Entries taken from a collection
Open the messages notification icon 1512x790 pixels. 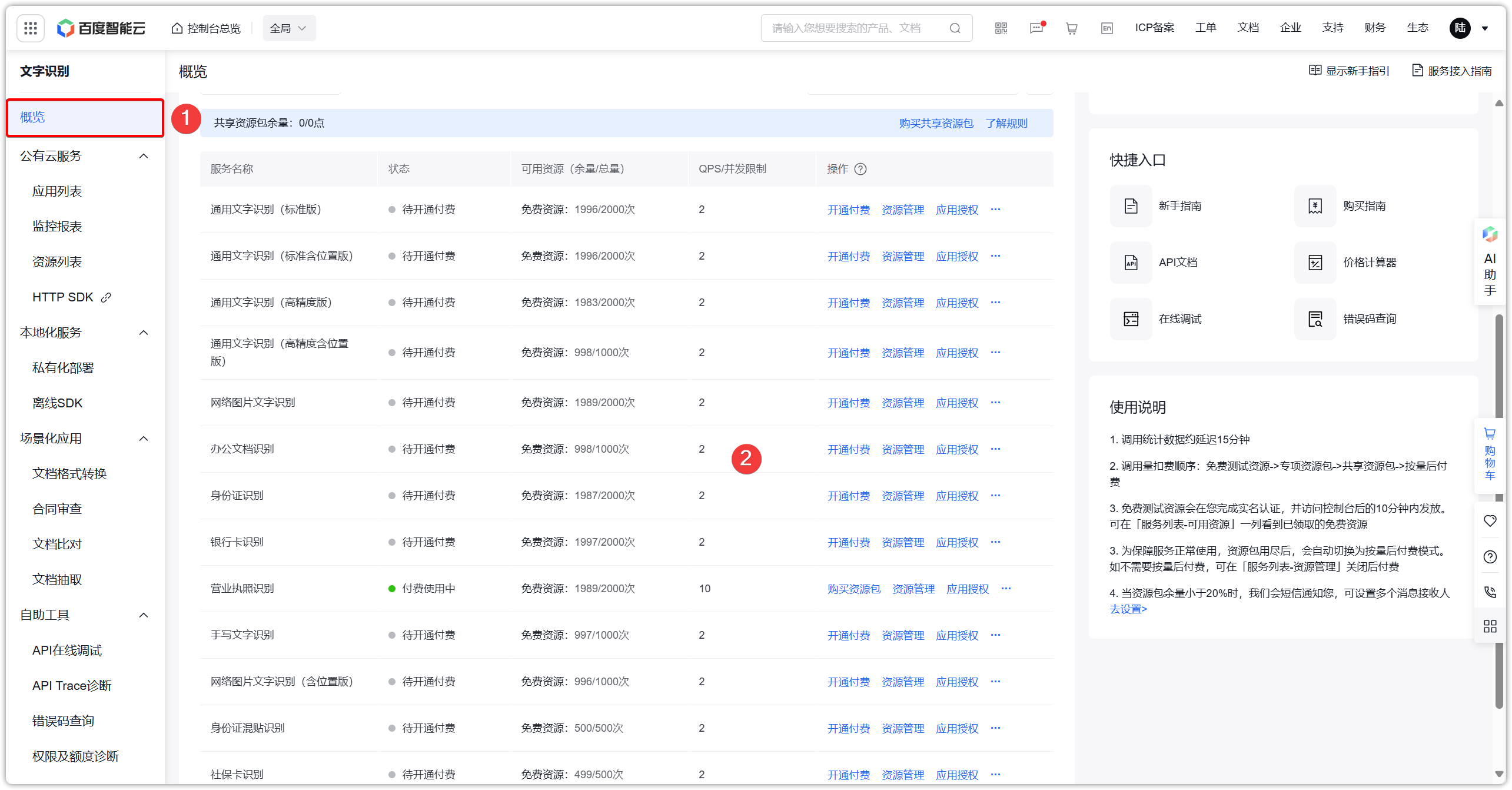click(x=1036, y=28)
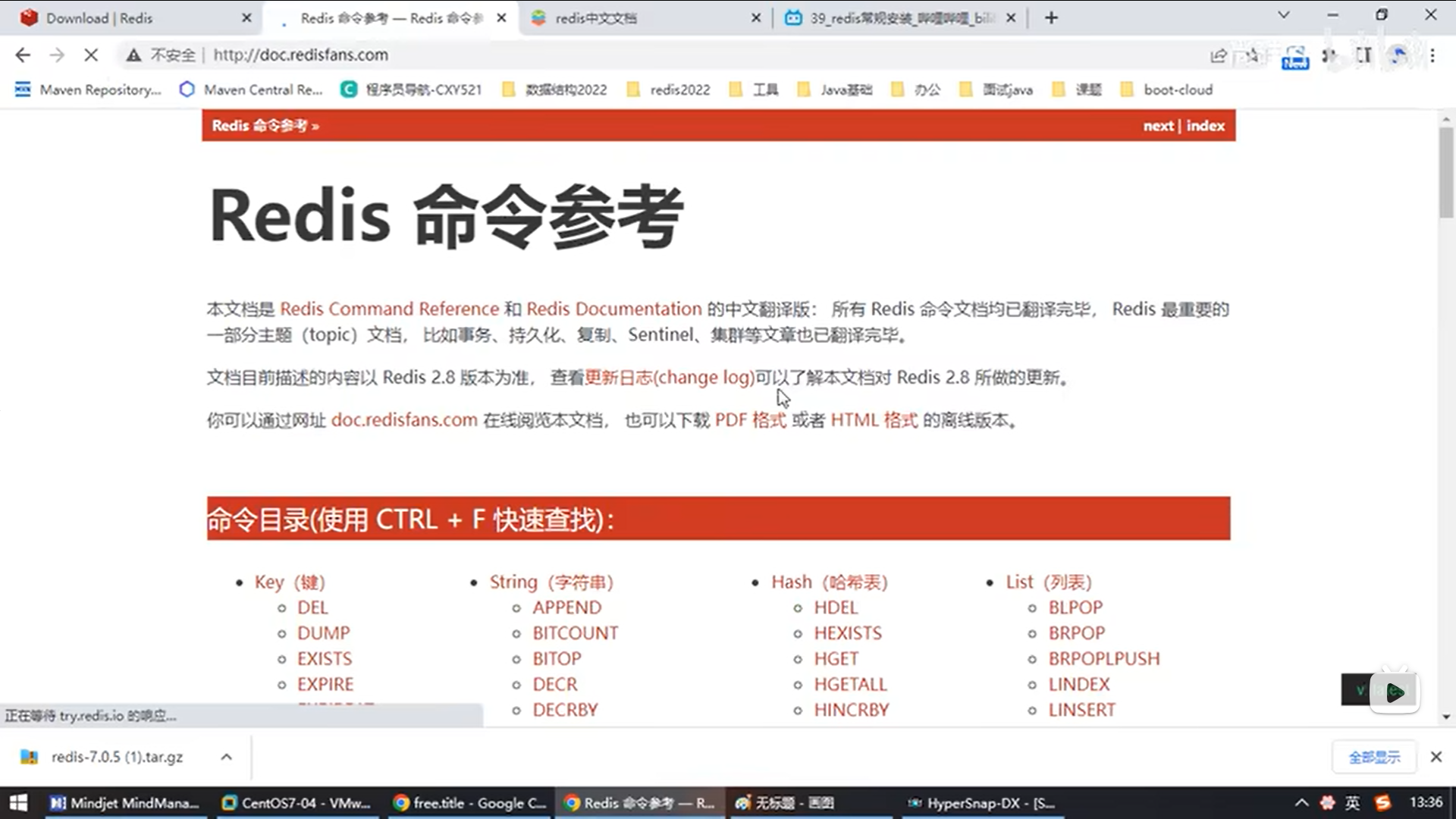This screenshot has width=1456, height=819.
Task: Click the new tab plus button
Action: tap(1051, 17)
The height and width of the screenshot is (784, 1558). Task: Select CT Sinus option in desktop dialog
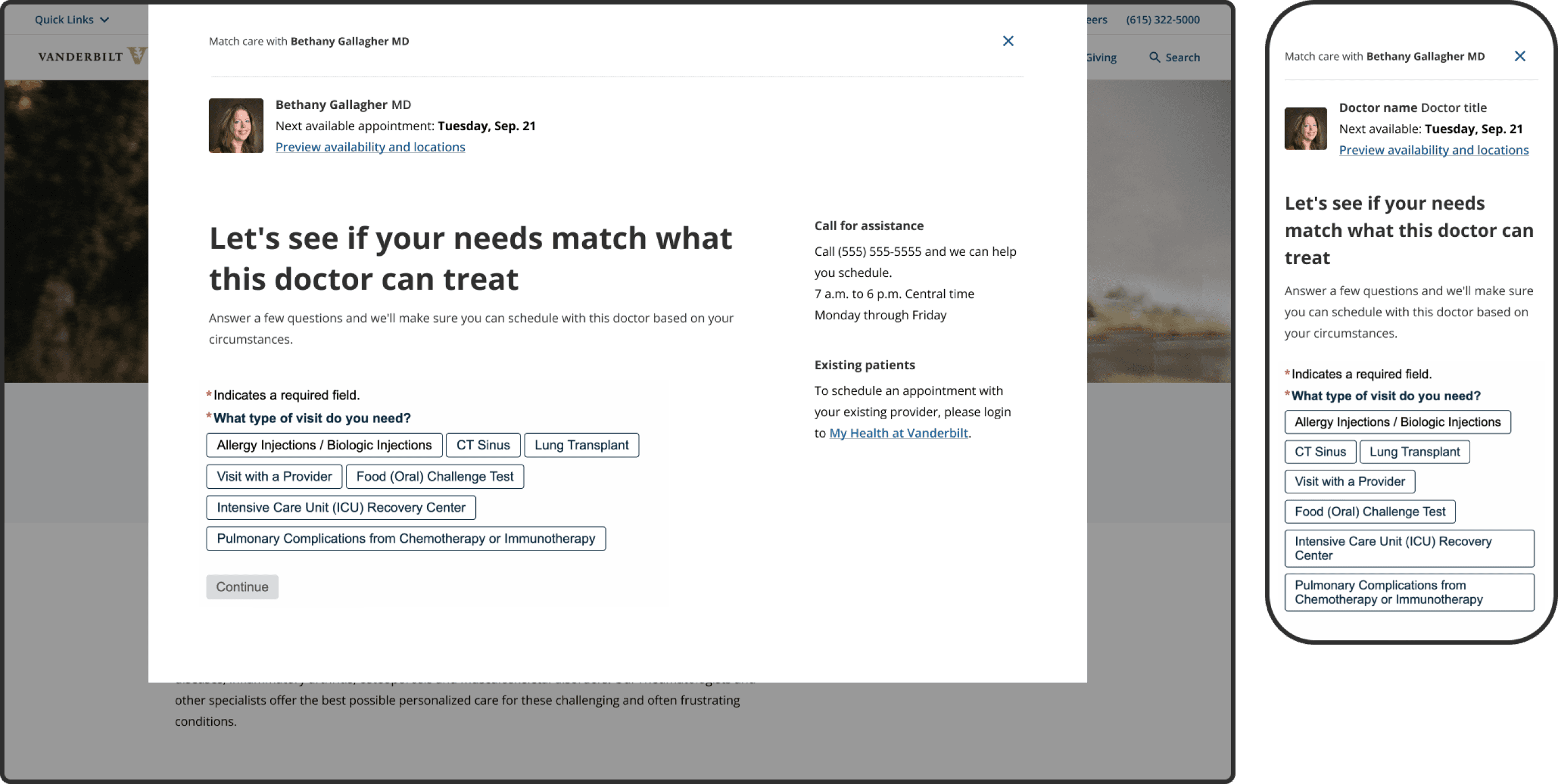[x=483, y=445]
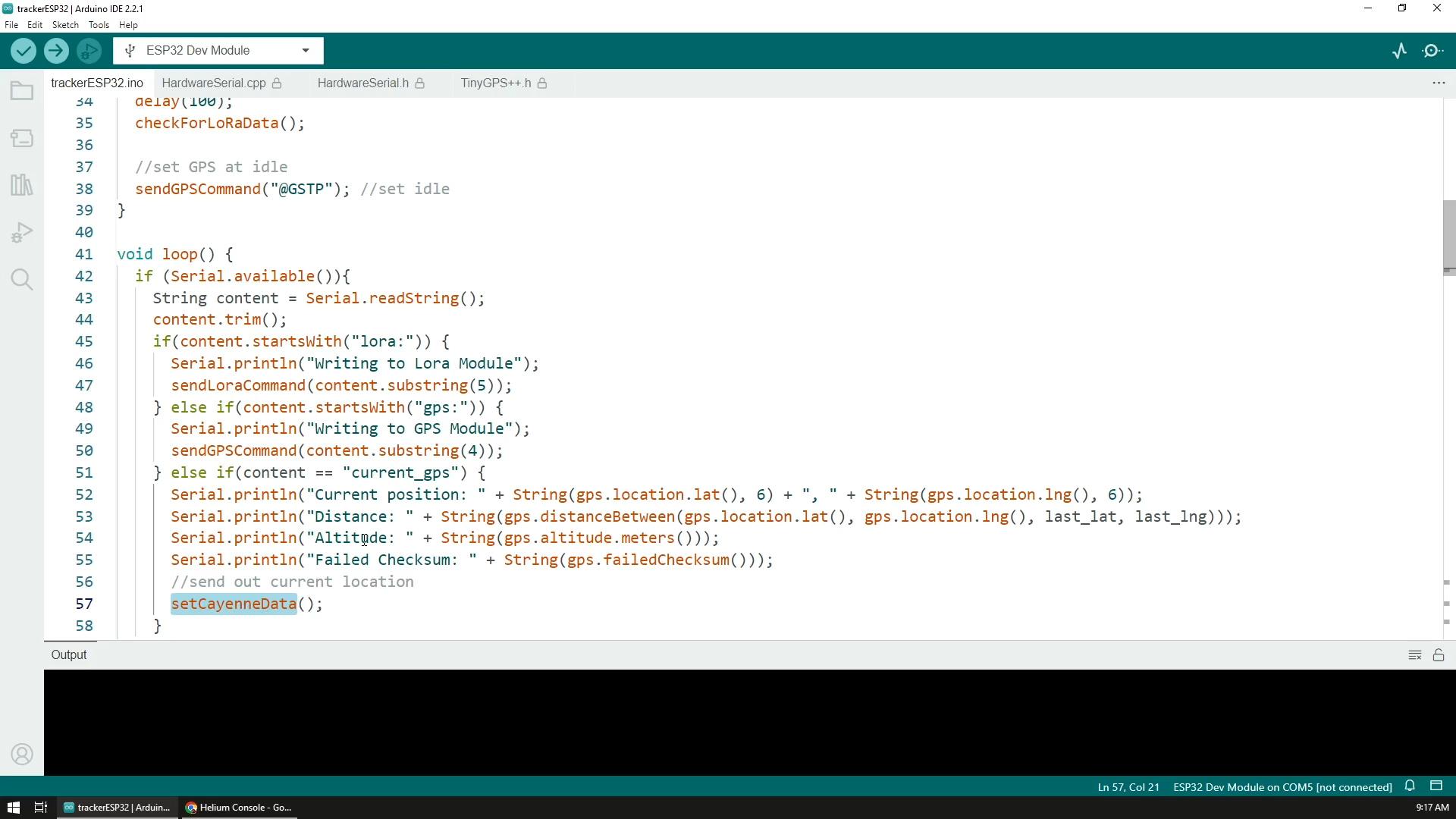The height and width of the screenshot is (819, 1456).
Task: Switch to the TinyGPS++.h tab
Action: (x=496, y=83)
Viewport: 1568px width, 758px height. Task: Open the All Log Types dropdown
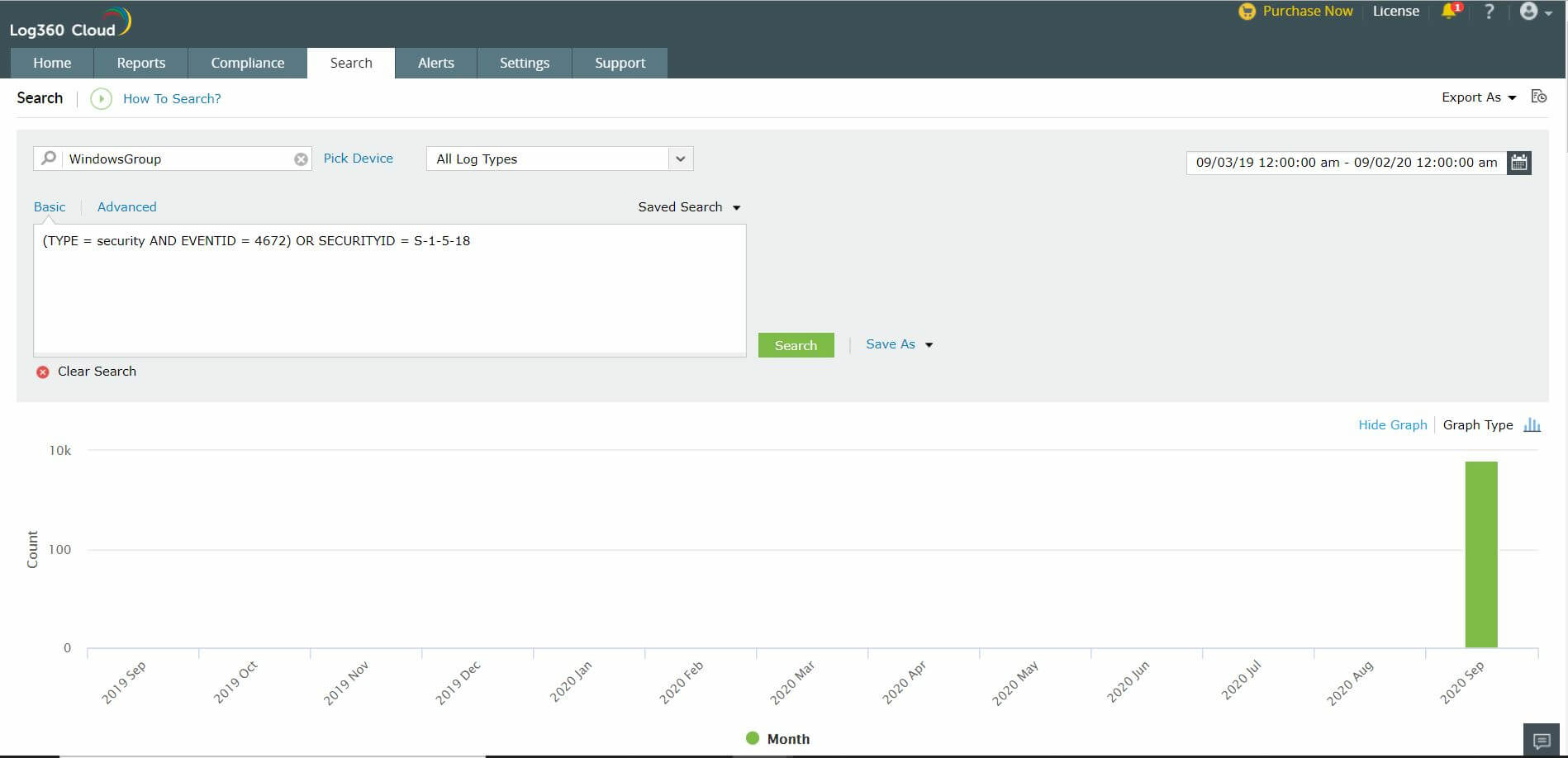tap(680, 159)
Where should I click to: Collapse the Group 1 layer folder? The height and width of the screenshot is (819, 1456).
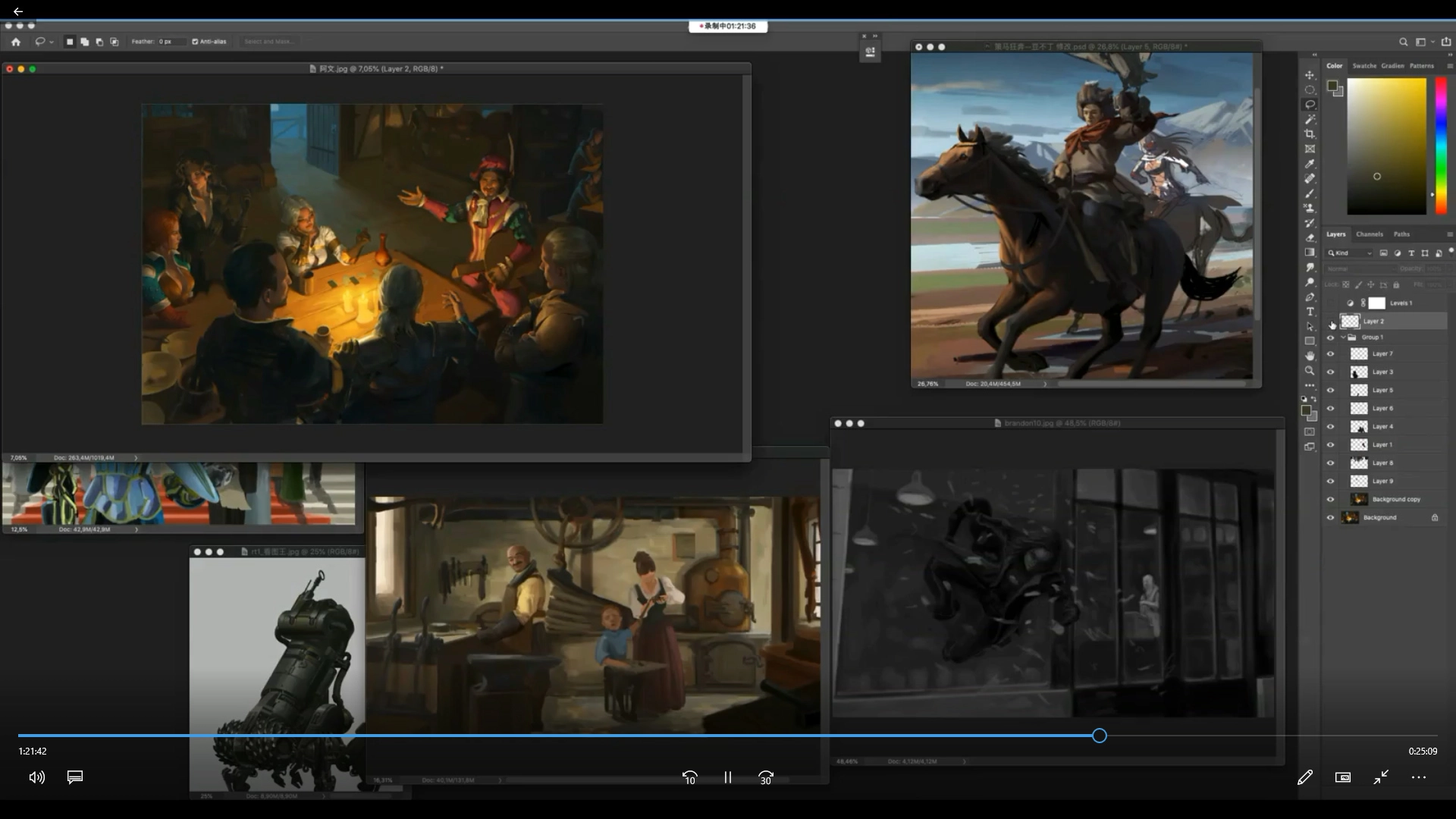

- [Exercise requirements]: Your reply should hold only the lines from the one that contains "The height and width of the screenshot is (784, 1558)." through the last line of the records above, exact and complete, and no pictures.

- [Answer section]:
The height and width of the screenshot is (784, 1558). Task: Select CT Sinus option in desktop dialog
[x=483, y=445]
The height and width of the screenshot is (819, 1456).
Task: Switch to the TinyGPS++.h tab
Action: (x=496, y=83)
Viewport: 1568px width, 758px height. Task: Open the All Log Types dropdown
tap(680, 159)
Where should I click to: Collapse the Group 1 layer folder? The height and width of the screenshot is (819, 1456).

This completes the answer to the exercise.